:: Records to process

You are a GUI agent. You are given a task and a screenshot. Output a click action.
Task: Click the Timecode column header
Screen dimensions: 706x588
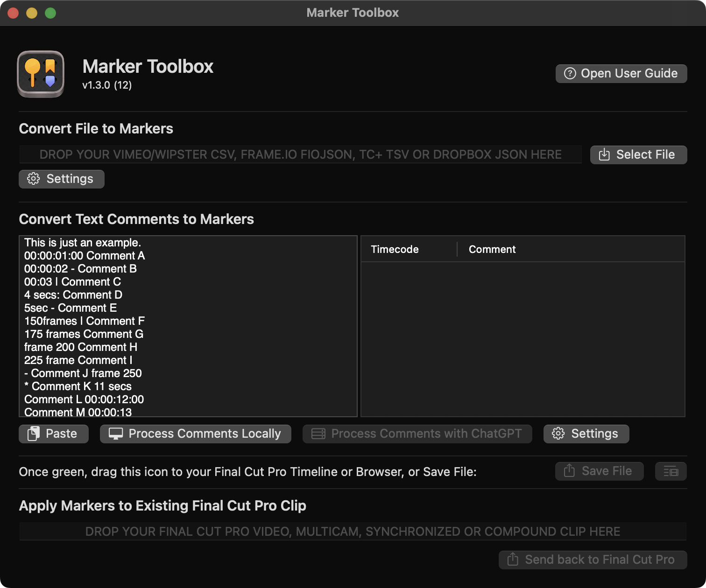pyautogui.click(x=395, y=250)
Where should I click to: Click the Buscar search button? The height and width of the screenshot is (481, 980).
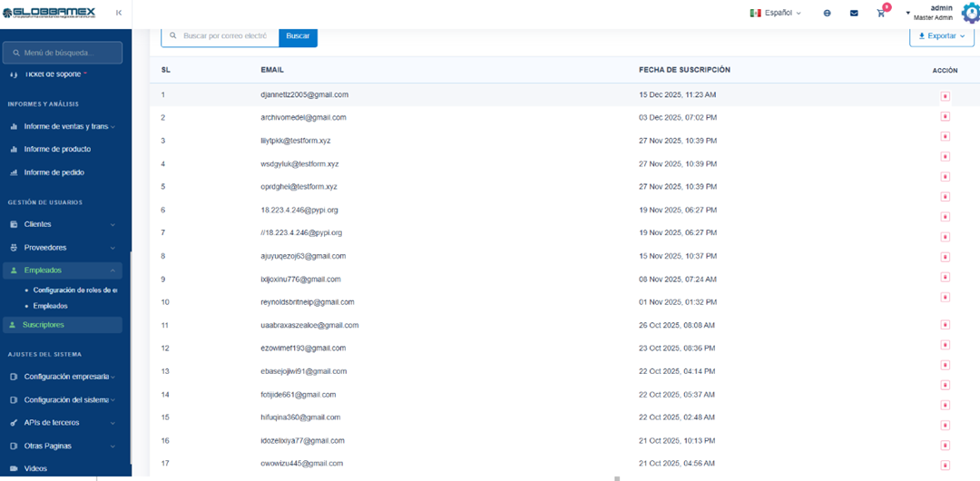click(x=298, y=36)

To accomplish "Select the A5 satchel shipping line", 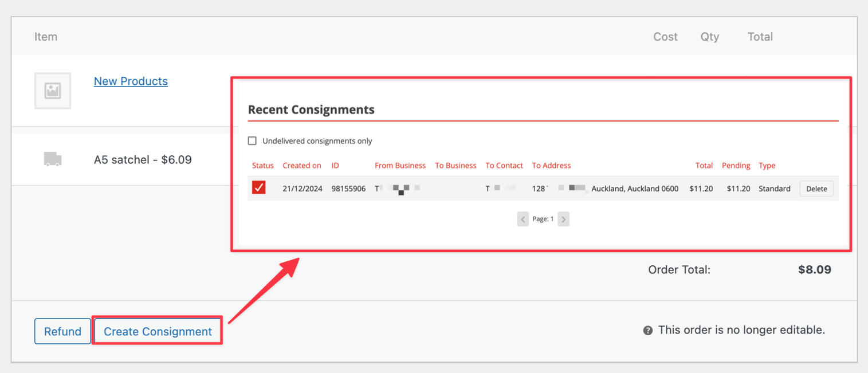I will 143,160.
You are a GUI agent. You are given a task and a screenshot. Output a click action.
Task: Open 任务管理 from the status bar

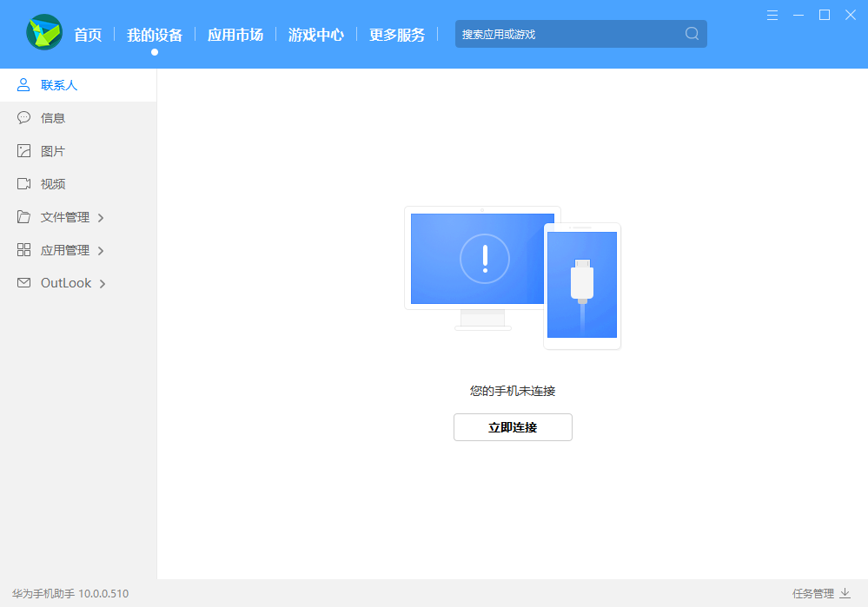click(815, 592)
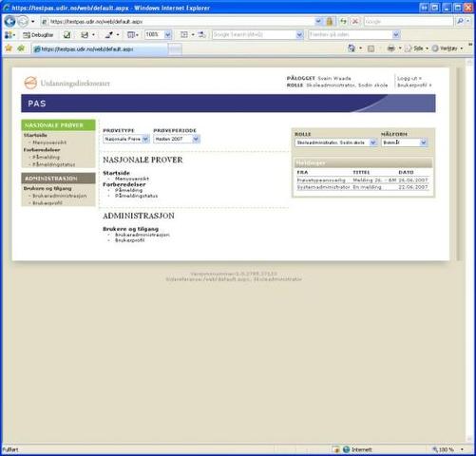476x456 pixels.
Task: Open the Debugbar toolbar button
Action: (x=38, y=35)
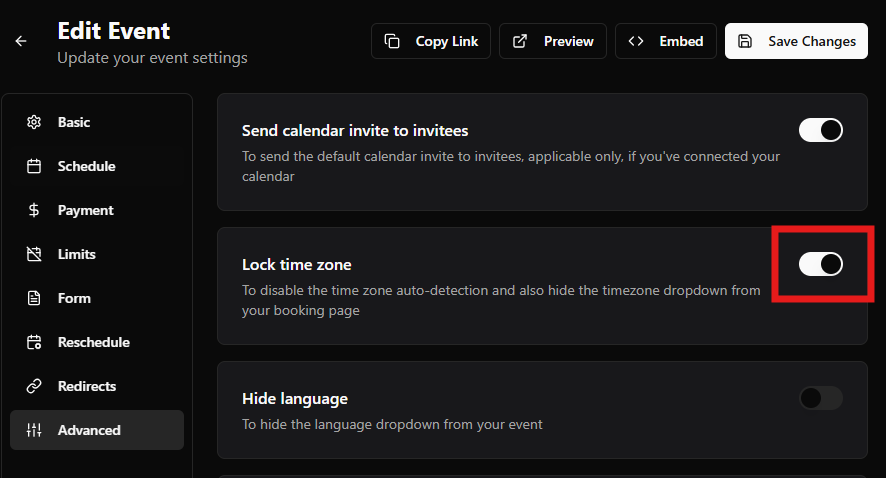Click the Limits calendar icon in sidebar
This screenshot has height=478, width=886.
(34, 254)
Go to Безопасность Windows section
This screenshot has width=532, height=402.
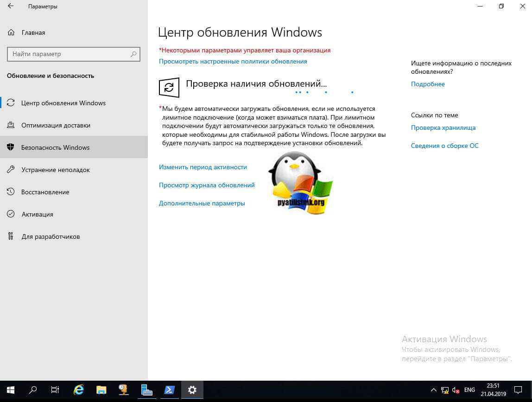55,147
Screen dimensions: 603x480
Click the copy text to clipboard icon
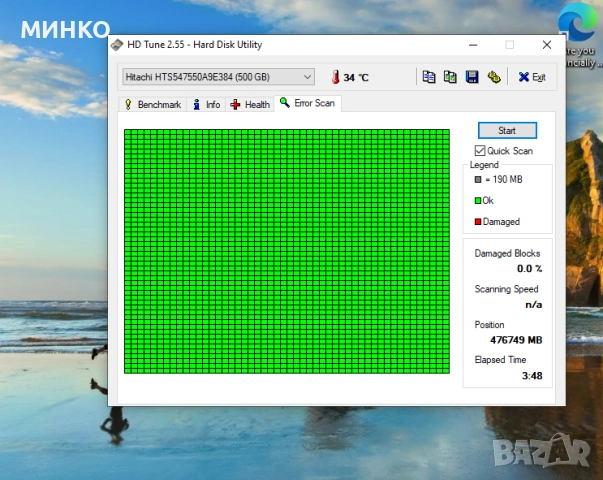click(x=429, y=77)
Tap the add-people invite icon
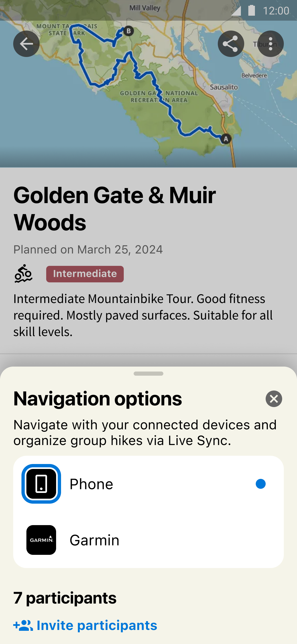 click(23, 626)
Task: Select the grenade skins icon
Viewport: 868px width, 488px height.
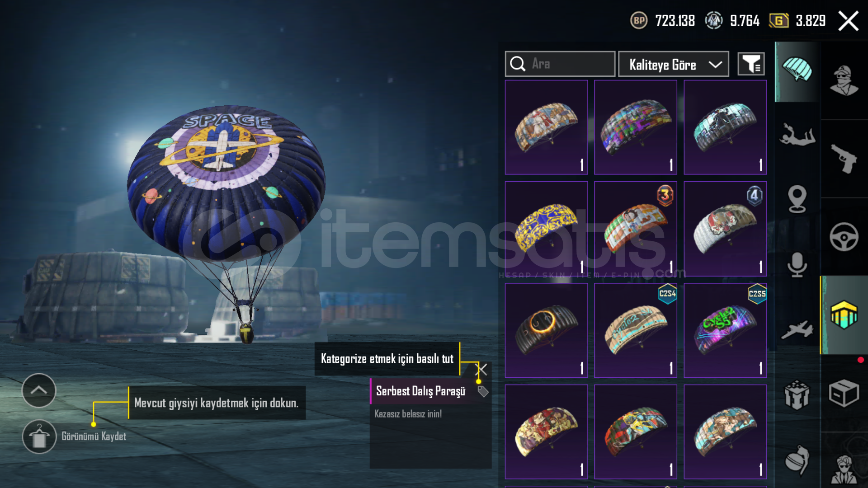Action: (x=797, y=460)
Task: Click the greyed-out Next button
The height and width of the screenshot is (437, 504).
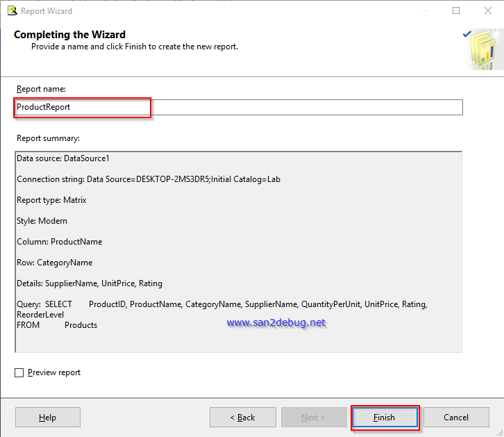Action: pyautogui.click(x=313, y=418)
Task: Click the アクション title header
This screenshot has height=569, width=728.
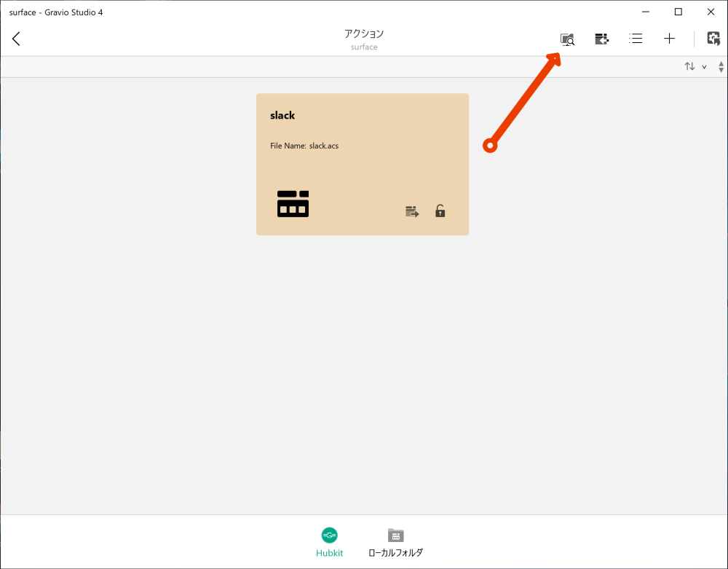Action: (364, 34)
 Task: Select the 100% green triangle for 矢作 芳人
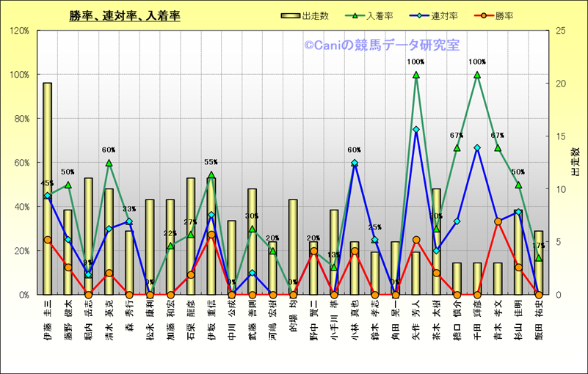[415, 75]
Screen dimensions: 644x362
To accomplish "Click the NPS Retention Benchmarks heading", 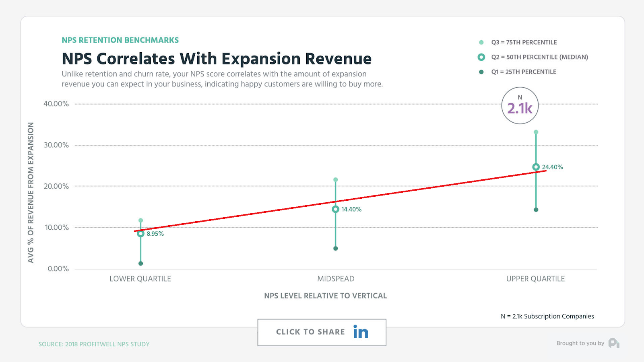I will pyautogui.click(x=120, y=40).
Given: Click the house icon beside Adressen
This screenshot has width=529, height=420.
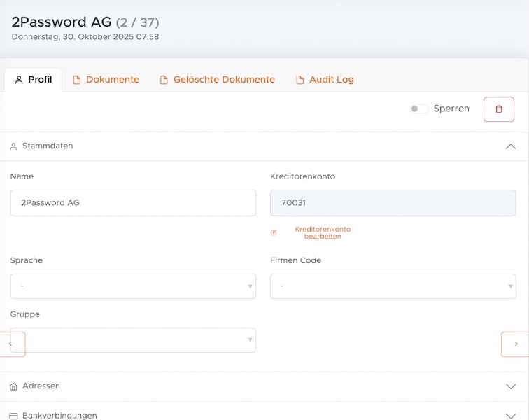Looking at the screenshot, I should pyautogui.click(x=14, y=386).
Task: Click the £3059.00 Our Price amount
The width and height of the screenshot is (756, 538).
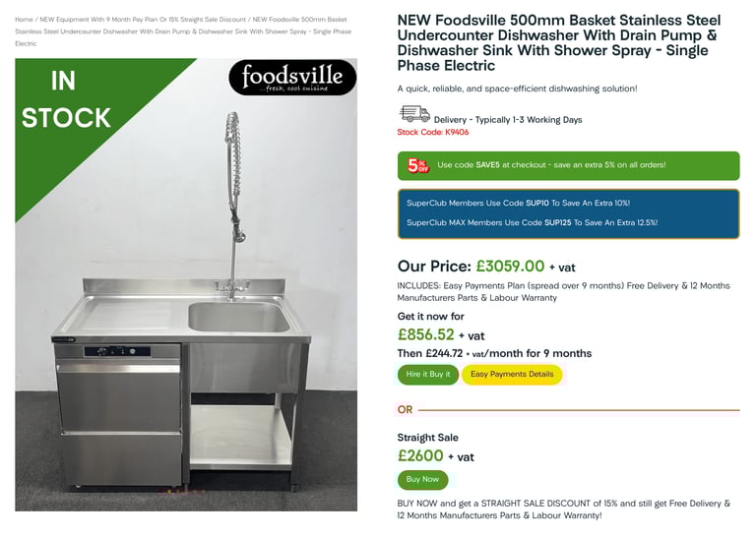Action: [510, 266]
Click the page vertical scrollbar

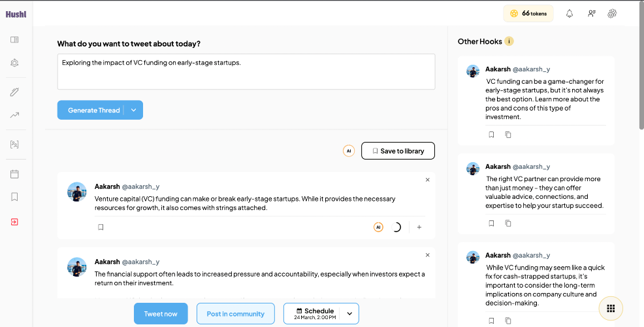pos(641,66)
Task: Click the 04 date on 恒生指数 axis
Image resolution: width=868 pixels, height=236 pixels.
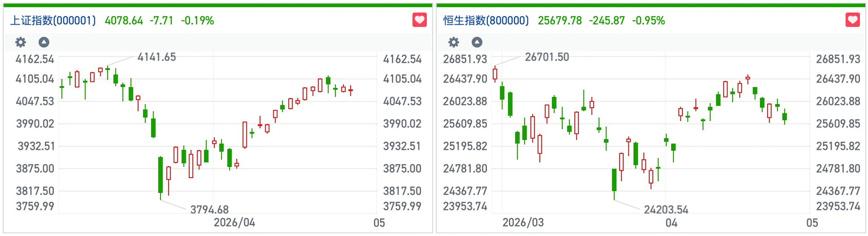Action: click(x=671, y=223)
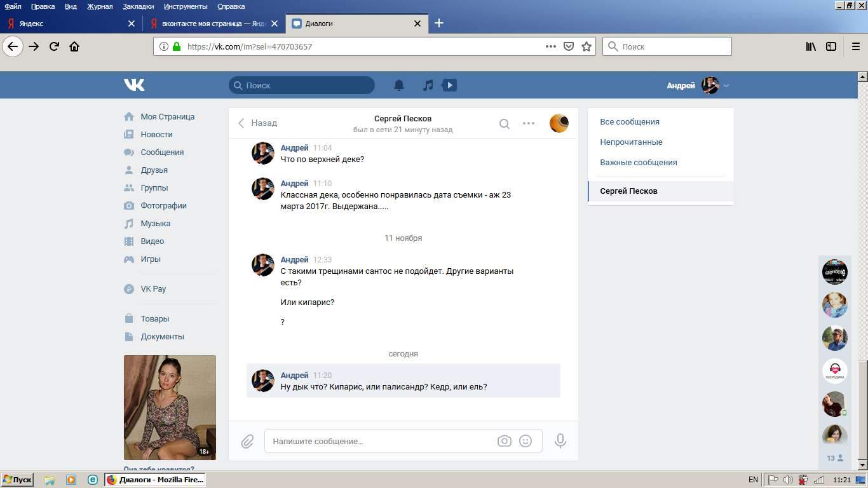Expand the Андрей profile dropdown arrow
This screenshot has width=868, height=488.
[726, 86]
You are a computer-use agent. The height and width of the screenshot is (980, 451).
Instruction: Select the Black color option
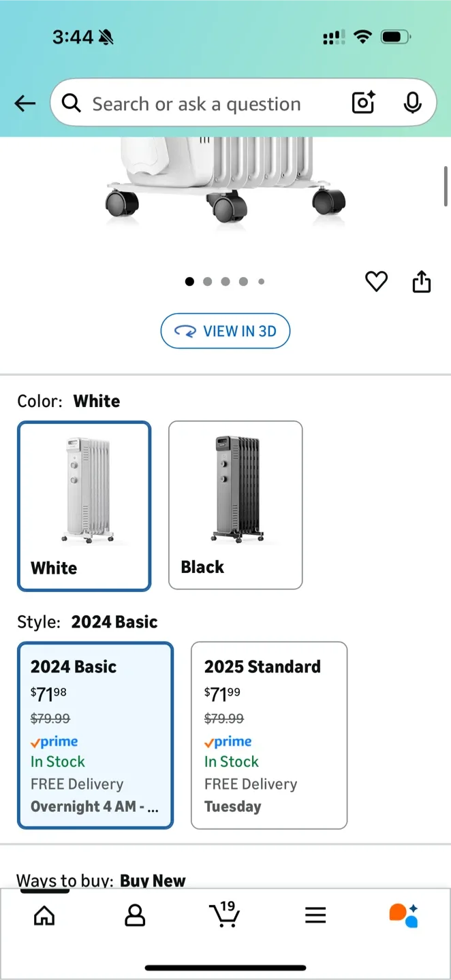coord(235,505)
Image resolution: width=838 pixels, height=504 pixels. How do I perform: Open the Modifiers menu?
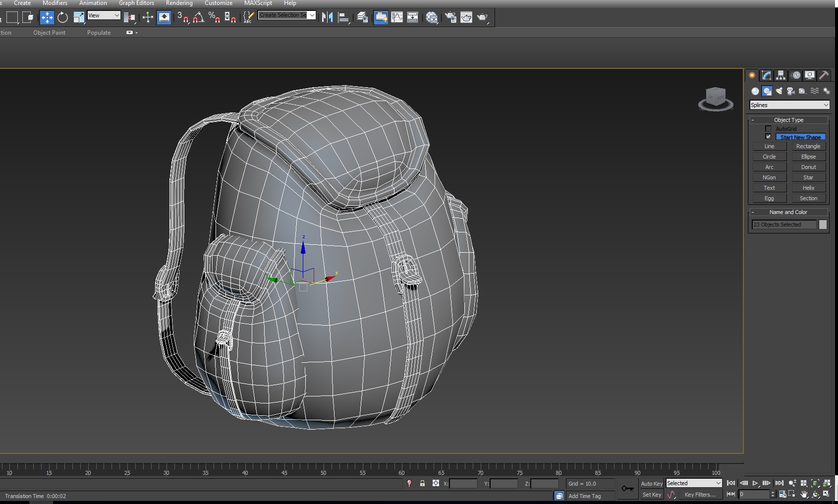click(x=55, y=3)
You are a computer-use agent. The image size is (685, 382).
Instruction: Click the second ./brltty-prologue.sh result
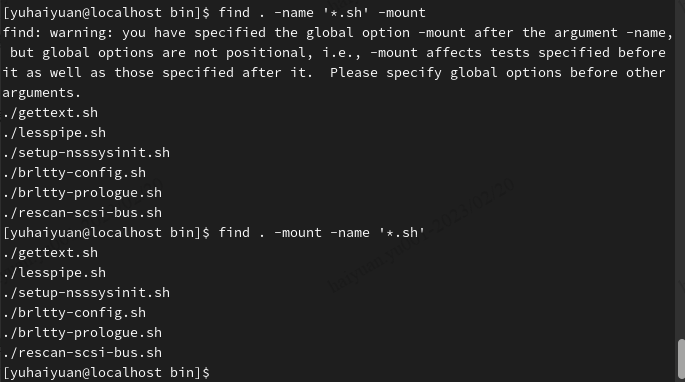coord(82,333)

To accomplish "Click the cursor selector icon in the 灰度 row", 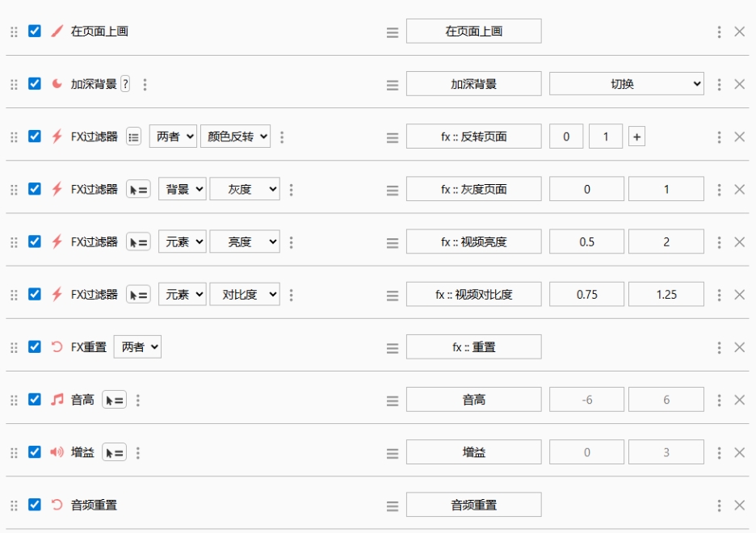I will pos(138,190).
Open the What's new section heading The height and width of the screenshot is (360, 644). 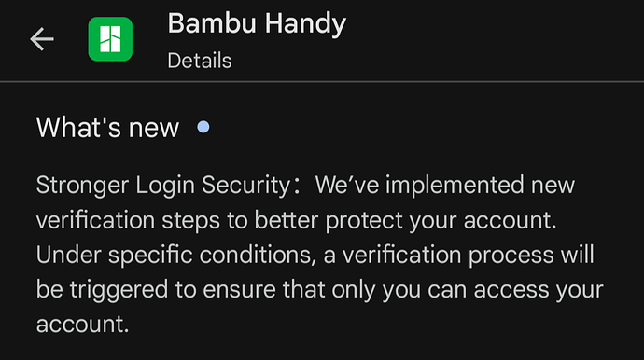pyautogui.click(x=107, y=127)
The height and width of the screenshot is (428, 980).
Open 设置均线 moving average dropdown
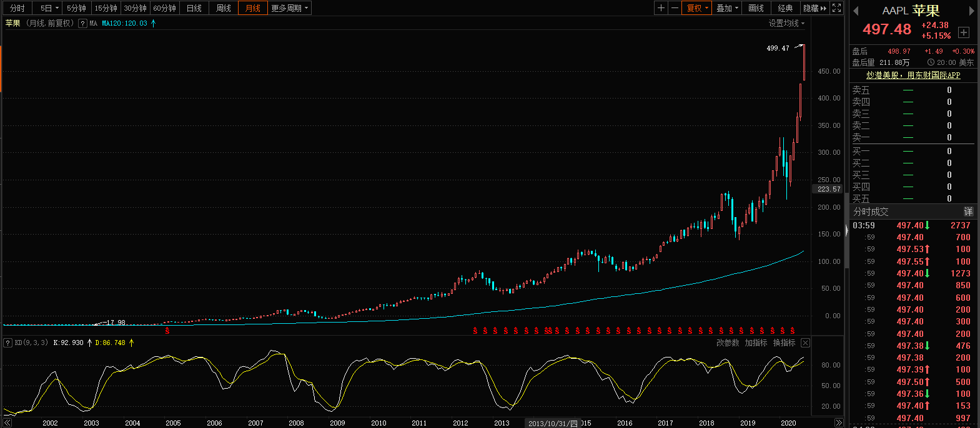[786, 23]
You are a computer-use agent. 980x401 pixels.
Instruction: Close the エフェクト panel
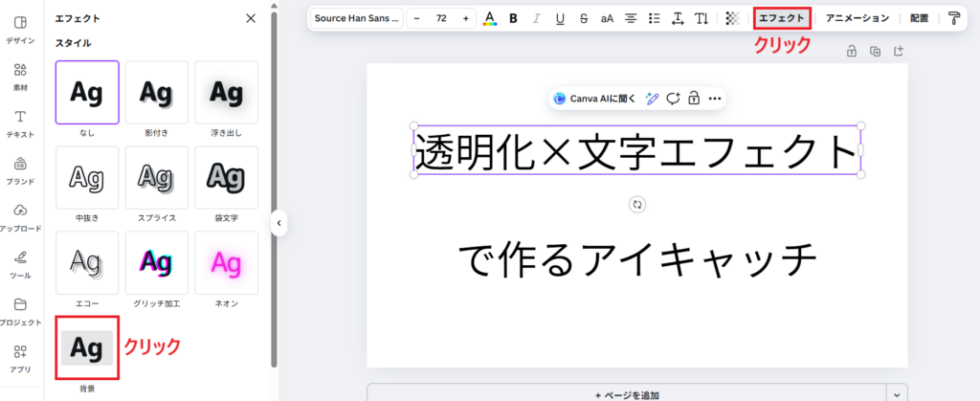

::::

- [Task details]: Find the word "header" in the listing and copy each line that contains it.

- [Response box]:
Task: Click the Timecode column header
Task: Click the アクション title header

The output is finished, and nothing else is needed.